====== EXTRACT
User Devices and Wallets
[0056] Each user may have an account (i.e. username and password)
with the gaming platform and an associated pair of public and
private keys. Each user may also control a digital or
cryptocurrency wallet, which may be programmed to read the balance
of digital assets and cryptocurrency from the game's private ledger
and the distributed ledger. The wallet 20 may be used for multiple
game systems 4,5 and may be installed on the user-device 3 or on
the transaction server 5. The wallet is software or hardware that
securely stores a pair of associated keys, digitally signs
transactions with the private key and views transactions on the
distributed ledger with regard to the public key. Each wallet is
programmed to connect to the particular game systems to determine
in-game assets and request conversions.
[0057] Preferably the wallets are smart wallets, being programmed
as smart contracts on the distributed ledger.
Distributed Ledger
[0058] A distributed ledger is a database accessible by multiple
computers. Some of these computers, such as gaming servers and user
wallets, only view the transactions and balances on the ledger,
while other computers (often called mining nodes or miners) can
amend the ledger and confirm amendments. The ledger may be
permissioned, in which case only certain computers are given access
or specific access.
[0059] The distributed ledger may be implemented as a blockchain,
in which a set of transactions are compiled to form a block which
references the previous block. This technology may be implemented
using known blockchain technology, such as Ethereum or EOS.
Ethereum not only allows sending cryptocurrency from one user to
another, but also makes provisions for Smart Contracts and generic
token mechanics. For example, fungible assets may be converted to
ERC20-compliant or ERC223-compliant tokens and non-fungible assets
may be converted to ERC721-compliant tokens. The skilled person
will appreciate that these token and contract standards are
exemplary and that new standards will emerge that may be used to
provide transactions for new crypto tokens.
============
(WHAT YOU NEED TO DO):
a: In the passage on gaming wallets and distributed ledgers, what kind of tokens may non-fungible assets be converted to?
b: Do the following statements agree with the passage on gaming wallets and distributed ledgers? Answer yes or no for each, quoting the words from the passage that decide it.
(i) The wallet can be installed only on the user's device.
(ii) Mining nodes are able to change the ledger.
(iii) Gaming servers are able to change the ledger.
c: Write the next part of the passage on gaming wallets and distributed ledgers, picking up after its last sentence.
====== INFORMATION PROVIDED
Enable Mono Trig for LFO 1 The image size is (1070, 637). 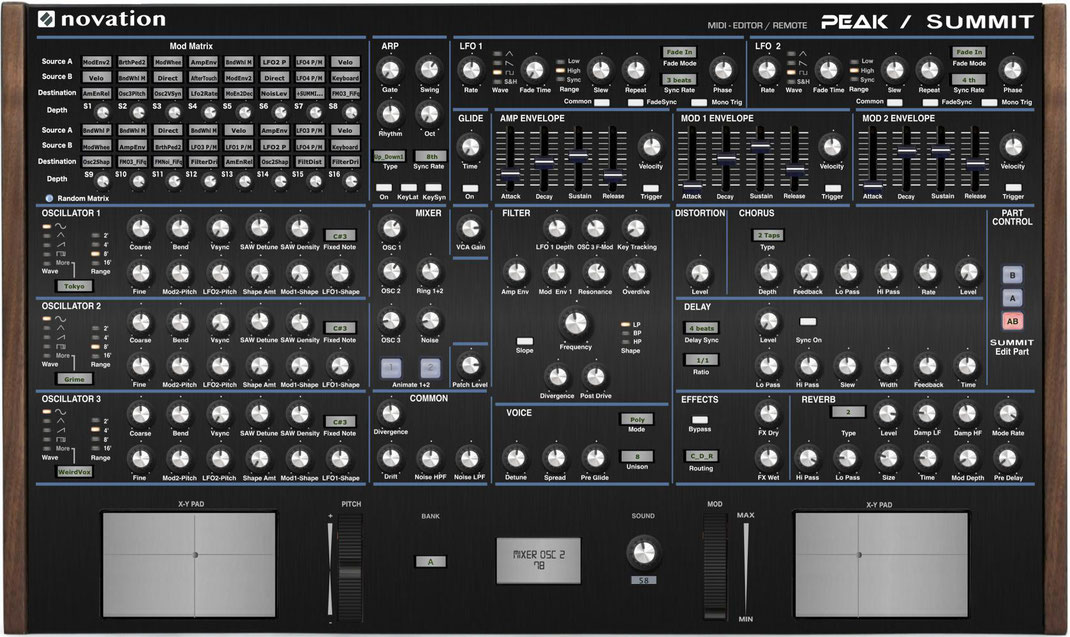pyautogui.click(x=699, y=103)
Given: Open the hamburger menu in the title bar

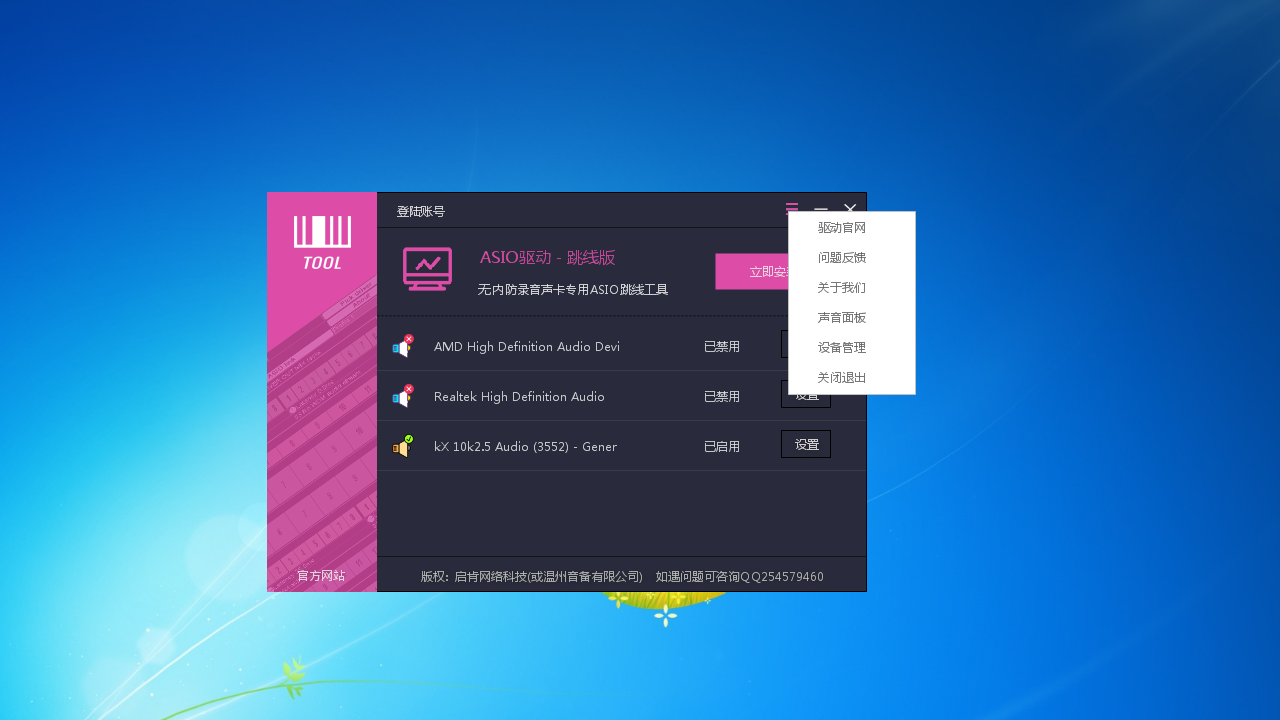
============
(SOLVED PROBLEMS):
a: ERC721-compliant tokens.

b:
(i) No: "may be installed on the user-device 3 or on the transaction server 5"
(ii) Yes: "other computers (often called mining nodes or miners) can amend the ledger and confirm amendments"
(iii) No: "Some of these computers, such as gaming servers and user wallets, only view the transactions and balances on the ledger"

c:
[0060] Known blockchain protocols may be applied to the present
system, whereby proposed and signed transactions are broadcast by
the transaction module to the multiple mining nodes. At least one
of the nodes will run the blockchain rules on the proposed
transaction, incorporate the transaction into a new block, run the
code of the transaction, and provide some proof of work or proof of
stake to the other nodes in order that the new block is
accepted.
[0061] A reserve account holds tokens on the distributed ledger on
behalf of certain actors such as game publishers and pays a drip
bonus to certain large token holder
Transaction Module
[0062] A Transaction Module operates between the gaming platform
and the distributed ledger. This Module may reside on an
intermediary server 5 called by the gaming platforms using APIs,
which are converted to transaction requests and data queries for
the ledger. Alternatively, the Transaction Module is provided as a
Software Development Kit (SDK) implemented by the game platform and
run on a gaming server 4,6, such that the game server can directly
make transaction requests and data queries to the distributed
ledger.
[0063] To initiate a conversion (importing or exporting), one of
the user or gaming platform, makes a request to create a
transaction for a stated quantity of a certain digital asset type.
The Transaction Module determines the current, appropriate
conversion rate and checks transaction limits and rules to return
an error or creates a proposed transaction. The user and game
accept this transaction be digitally signing it with their private
keys. FIG. 4 provides a workflow of such a conversion. Signatures
ensure that the transaction cannot be repudiated by either
party.
[0064] Rules for transactions include: [0065] The sender has enough
of the digital asset or cryptocurrency to be sent. [0066] The
ledger records a previous transaction of a digital asset or
cryptocurrency toward the current sender. [0067] The sender has not
already spent digital asset or cryptocurrency to be sent. [0068]
The quantity of a digital asset to be sent does not exceed some
limit. [0069] The sender has export/import rights with respect to
the digital asset type (e.g. gems, gold, earned, premium or
non-fungible). [0070] The receiver has export/import rights with
respect to the digital asset type.
[0071] This proposed transaction may be in the form of a Smart
Contract, such as those used in Ethereum or EOS. The Smart Contract
may include the amounts of each digital asset or cryptocurrency,
to:address, sender:address, conditions to be satisfied, execution
date/time, transaction fees to be paid, and rules to apply. The
Smart Contract is digitally signed by the user and gaming platform
to produce hexadecimal signature values.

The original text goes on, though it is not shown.